#### Text segment
::::

Why can’t more ‘chick lit’ be like this? Erica Jong’s Fear of Flying

In a recent reading challenge, I read a chick lit novel whose idea of feminism was to avoid men and portray women as either victims of their unhappy marriages or single and thus empowered to almost mythical proportions. Whatever its noble intentions it made feminism look like a new age joke. The best thing I can say about it is that it made me long for something far bolder, more complex, and better written. I’d had Fear of Flying on my shelf for a few years and had started it a few times without finishing. Now I found myself in the ideal circumstances to really enjoy it.

Fear of Flying has a chick lit plot pulled off with more flair, honesty and insight than that normally fluffy genre seems able to muster. Or rather, the novel feels like the strong origins of a genre that has since become watered down and weak. Isadora Wing is frustrated by her unhappy marriage to Bennett and longs for the elusive ‘zipless fuck’ – a ‘pure’ sexual encounter, an indulgence without strings, without power games. She thinks she may have found one in Adrian Goodlove, but in pursuing him she has to face her titular fear of flying – both a literal fear and a fear of freedom, of being single. As imperfect as her marriage might be, Isadora clings to its security and is not devoid of feelings of love and loyalty to Bennett. Also, she is more dependent on men than she would like to be:

“All my fantasies included marriage. No sooner did I imagine myself running away from one man than I envisaged myself tying up with another. I was like a boat that always had to have a port of call. I simply couldn’t imagine myself without a man. Without one I felt lost as a dog without a master; rootless, faceless, undefined” (78).

::::

Entries from a collection:
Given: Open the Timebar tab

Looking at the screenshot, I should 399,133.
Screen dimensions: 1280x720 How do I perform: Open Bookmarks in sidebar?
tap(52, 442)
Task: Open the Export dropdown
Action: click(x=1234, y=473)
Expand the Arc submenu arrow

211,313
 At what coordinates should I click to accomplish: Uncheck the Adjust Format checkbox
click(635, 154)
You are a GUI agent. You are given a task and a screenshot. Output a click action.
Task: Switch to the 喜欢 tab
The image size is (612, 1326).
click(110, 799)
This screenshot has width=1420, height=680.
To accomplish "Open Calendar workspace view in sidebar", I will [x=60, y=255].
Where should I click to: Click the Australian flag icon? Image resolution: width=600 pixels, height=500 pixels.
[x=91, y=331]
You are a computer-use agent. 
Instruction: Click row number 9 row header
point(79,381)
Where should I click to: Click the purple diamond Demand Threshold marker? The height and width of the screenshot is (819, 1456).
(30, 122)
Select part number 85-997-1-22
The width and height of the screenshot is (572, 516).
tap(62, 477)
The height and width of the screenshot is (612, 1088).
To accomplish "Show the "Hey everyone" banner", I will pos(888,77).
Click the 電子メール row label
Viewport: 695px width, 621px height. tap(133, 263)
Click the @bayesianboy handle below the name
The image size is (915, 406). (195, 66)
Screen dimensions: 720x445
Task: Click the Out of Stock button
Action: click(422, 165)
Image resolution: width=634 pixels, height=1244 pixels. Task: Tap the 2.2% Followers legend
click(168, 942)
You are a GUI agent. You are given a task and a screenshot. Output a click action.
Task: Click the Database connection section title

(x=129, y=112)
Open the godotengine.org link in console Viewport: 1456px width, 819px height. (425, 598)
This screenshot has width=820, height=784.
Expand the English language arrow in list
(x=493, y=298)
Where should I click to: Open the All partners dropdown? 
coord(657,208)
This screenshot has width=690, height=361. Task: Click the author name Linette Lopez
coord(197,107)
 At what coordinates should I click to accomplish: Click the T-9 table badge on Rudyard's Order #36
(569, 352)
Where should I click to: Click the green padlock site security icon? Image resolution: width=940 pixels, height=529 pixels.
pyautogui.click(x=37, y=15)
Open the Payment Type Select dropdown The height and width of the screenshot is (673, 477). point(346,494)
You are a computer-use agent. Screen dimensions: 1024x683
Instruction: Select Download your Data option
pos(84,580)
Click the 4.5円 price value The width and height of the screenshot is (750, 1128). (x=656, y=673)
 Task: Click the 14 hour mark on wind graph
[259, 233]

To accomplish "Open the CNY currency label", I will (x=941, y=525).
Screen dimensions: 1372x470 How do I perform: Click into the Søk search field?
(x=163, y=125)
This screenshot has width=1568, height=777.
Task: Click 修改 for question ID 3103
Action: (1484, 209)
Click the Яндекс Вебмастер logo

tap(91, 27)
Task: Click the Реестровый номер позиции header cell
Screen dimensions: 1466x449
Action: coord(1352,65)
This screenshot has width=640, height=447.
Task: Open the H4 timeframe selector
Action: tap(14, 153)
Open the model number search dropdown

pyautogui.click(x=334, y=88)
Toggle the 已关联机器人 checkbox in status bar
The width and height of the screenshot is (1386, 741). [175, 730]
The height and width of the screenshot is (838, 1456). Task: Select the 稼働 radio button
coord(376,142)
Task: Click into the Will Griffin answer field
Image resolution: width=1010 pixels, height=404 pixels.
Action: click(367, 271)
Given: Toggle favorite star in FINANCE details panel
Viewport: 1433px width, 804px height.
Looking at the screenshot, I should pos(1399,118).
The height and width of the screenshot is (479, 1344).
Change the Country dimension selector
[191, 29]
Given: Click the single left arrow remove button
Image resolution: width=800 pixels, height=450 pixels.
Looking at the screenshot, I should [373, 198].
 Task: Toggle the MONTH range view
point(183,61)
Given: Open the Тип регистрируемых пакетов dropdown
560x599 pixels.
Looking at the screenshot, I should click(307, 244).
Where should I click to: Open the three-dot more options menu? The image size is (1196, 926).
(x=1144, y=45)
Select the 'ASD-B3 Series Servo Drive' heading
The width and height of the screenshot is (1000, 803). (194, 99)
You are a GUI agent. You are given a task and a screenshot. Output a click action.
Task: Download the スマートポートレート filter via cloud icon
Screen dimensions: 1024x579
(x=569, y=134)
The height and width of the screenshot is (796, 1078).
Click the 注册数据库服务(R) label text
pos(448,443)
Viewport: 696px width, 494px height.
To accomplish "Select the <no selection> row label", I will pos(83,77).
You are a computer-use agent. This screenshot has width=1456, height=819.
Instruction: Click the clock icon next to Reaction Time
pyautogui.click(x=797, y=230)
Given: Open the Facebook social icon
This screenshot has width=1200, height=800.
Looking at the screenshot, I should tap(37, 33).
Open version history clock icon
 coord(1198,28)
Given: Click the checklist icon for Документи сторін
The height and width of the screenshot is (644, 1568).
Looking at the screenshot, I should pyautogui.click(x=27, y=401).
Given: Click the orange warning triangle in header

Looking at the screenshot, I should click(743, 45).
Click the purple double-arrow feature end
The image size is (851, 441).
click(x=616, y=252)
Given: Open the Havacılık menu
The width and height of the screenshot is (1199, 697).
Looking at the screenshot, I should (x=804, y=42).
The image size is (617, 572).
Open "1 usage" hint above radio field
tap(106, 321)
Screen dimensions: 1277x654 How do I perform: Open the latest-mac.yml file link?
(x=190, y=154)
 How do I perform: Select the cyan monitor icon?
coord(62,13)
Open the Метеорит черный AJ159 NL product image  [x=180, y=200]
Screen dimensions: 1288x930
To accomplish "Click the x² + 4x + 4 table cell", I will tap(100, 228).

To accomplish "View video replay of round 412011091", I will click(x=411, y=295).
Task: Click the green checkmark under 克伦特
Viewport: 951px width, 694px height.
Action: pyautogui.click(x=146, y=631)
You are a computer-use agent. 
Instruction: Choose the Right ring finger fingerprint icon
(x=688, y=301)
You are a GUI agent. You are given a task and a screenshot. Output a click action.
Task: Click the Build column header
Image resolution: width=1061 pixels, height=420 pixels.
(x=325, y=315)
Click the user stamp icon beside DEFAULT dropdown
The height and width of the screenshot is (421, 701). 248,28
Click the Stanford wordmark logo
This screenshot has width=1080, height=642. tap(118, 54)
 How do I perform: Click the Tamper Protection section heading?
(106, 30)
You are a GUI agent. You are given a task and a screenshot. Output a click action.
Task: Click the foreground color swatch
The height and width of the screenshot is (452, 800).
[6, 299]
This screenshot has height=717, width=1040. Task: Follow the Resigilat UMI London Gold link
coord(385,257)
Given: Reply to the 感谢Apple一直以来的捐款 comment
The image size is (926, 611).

::::

#### Exercise directions
Carry on the review of Fear of Flying from its final sentence.

#### Result below
And it’s true – without a man she does lack definition, at least for herself (less so for the reader). She’s dreamed of finding “a perfect man whose mind and body were equally fuckable” (91) and in this seemingly impossible search for love she’s avoided defining her own identity and desires. “In the mornings,” Adrian tells her at one point, “I can never remember your name” (227).

This seems odd for the narrator of a feminist classic, but this is part of what interests me about Isadora – she’s a mass of contradictions and conflicts. What she has learned from her mother (who is indulgent and loving yet blames Isadora’s existence for her failure to become an artist) is that “being a woman meant being harried, frustrated, and always angry. It meant being split into two irreconcilable halves” (148). However liberated, Isadora has still grown up in a sexist society and been influenced by its dysfunctional ideals. In addition, she happens to be a lustful, heterosexual woman. She’s been a feminist all her life, she says, “but the big problem was how to make your feminism jibe with your unappeasable hunger for male bodies” (88). She wants to be married, but she also sees all the flaws in marriage. Currently, she’s torn between the dull security of her marriage to Bennett and the unstable excitement of an affair with Adrian. Having both passion and security, it seems, is too much to ask. Isadora (like Jong) is also a writer who has struggled for years to find the confidence and discipline to turn her craft into a profession. She may be intelligent and educated, but she can also be terribly immature and irrational. She’s not a heroine I’d aspire to be but I admire the fact that she articulates and struggles with her conflicts, and this is where the novel has its greatest strengths – it’s sincere and insightful in depicting dilemmas some women struggle with.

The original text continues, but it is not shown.